Confession time: I'll admit I maybe judged Guilt too harshly during its pilot episode. I'm a huge fan of cheesy TV (I'm literally visiting Chicago for the sole purpose of attending Saved by the Max because I am such a massive Saved by the Bell fan, after all) and was initially a bit put off that Guilt seemed to be taking itself too seriously when it's pretty much nothing more than a Lifetime movie spread into a season's worth of episodes. But the second episode of the series solidified that Guilt is definitely aware of its soapiness... and self-aware is always a good thing in my eyes.

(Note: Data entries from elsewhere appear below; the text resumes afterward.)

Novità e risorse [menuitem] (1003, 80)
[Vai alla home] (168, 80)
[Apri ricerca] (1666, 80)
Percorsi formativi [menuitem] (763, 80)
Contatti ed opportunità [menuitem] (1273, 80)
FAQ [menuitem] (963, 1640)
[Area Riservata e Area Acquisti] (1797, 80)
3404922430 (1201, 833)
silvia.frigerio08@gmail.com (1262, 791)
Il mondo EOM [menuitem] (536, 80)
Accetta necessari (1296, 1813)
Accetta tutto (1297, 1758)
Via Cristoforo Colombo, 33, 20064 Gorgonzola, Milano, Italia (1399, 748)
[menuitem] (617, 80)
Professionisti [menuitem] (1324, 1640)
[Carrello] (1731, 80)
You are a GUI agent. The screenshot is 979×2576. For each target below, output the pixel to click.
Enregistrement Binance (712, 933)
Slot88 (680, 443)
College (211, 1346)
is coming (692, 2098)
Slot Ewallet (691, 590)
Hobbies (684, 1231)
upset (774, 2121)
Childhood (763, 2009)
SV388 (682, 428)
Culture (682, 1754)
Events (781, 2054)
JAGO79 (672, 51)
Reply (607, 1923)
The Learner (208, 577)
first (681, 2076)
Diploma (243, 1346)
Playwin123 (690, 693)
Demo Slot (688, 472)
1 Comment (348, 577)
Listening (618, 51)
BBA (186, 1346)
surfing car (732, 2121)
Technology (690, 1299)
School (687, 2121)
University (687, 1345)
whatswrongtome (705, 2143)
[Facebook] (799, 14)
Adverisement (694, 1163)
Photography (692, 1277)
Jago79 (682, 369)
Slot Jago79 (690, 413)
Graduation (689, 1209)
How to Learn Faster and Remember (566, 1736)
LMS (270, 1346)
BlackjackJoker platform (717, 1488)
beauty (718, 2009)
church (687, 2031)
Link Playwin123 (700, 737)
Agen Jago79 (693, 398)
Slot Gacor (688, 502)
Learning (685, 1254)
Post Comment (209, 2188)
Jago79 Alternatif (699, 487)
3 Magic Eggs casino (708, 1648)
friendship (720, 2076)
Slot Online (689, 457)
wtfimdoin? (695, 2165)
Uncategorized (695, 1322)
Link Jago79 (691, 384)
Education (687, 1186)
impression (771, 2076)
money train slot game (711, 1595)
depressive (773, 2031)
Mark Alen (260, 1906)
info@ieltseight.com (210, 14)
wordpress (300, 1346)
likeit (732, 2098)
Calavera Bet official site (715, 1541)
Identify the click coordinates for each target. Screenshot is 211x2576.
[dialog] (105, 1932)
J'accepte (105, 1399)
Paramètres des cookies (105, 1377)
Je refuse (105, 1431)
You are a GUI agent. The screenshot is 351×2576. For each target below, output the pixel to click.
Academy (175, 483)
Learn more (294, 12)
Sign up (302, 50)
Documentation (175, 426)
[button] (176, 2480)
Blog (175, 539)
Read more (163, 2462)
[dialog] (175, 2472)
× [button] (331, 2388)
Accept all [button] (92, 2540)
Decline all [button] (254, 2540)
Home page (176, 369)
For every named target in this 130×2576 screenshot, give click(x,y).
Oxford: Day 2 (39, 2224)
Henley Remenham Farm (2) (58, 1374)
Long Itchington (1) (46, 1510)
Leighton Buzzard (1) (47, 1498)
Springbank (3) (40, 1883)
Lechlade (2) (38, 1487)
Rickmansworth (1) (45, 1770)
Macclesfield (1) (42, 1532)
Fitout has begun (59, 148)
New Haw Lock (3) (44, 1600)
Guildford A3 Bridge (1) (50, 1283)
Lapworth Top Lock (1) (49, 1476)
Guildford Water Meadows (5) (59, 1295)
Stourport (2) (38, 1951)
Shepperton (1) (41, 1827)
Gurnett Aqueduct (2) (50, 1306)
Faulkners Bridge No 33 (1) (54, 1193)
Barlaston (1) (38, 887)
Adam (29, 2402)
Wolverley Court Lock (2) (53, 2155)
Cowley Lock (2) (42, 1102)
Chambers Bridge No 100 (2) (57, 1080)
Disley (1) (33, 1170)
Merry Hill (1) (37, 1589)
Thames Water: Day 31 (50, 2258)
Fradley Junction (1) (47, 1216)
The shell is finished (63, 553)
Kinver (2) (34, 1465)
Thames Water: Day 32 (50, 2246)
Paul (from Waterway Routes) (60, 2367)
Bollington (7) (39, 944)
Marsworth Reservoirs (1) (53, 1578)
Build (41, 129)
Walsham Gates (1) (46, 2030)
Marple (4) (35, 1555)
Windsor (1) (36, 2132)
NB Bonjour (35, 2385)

This episode finds Grace and the investigators examining video evidence of her and Molly in what appears to be a physical scuffle over someone that Molly was texting, who is alluded to be Grace's creepy stepfather, James. Social media and its importance in this case becomes paramount here, proving that in 2016, a hashtag can be much more damning to a person than it's comfortable to admit.
There's also the debate over whether or not Grace should be attending Molly's memorial services. Her lawyer, the greasy, grimy Stan, thinks she shouldn't due to the fact that she's a prime suspect, but Grace's sister feels she should, as she'll only look guiltier if she doesn't.
Grace not only attends but also gives a eulogy, and social media comes into play yet again when a shady newspaper reporter catches Grace laughing hysterically with her sorta boyfriend, Luc, the brooding French guy.
The show continues on its quest to be the whodunit murder mystery of the season, and I'm all for it. The pace in this episode was much slower, but not in a bad way, and it's become crystal clear that literally everyone is a suspect in Molly's murder. There are the obvious culprits — creepy James, who is reluctant to admit his affair with the pretty young co-ed, and Professor Lindley, who protests a bit too much when asked about his relationship with Molly. It may seem far-fetched, but that's the beauty of a murder mystery, isn't it?
The cast is great at not taking itself too seriously, and Billy Zane is flawless. He delivered the best line in TV that I've heard in a while, deadpanning to a college student with a particularly trendy hairdo: "Grace said you'd be the skank with the bad ombré." Pretty rich coming from a totally bald guy, I'd say.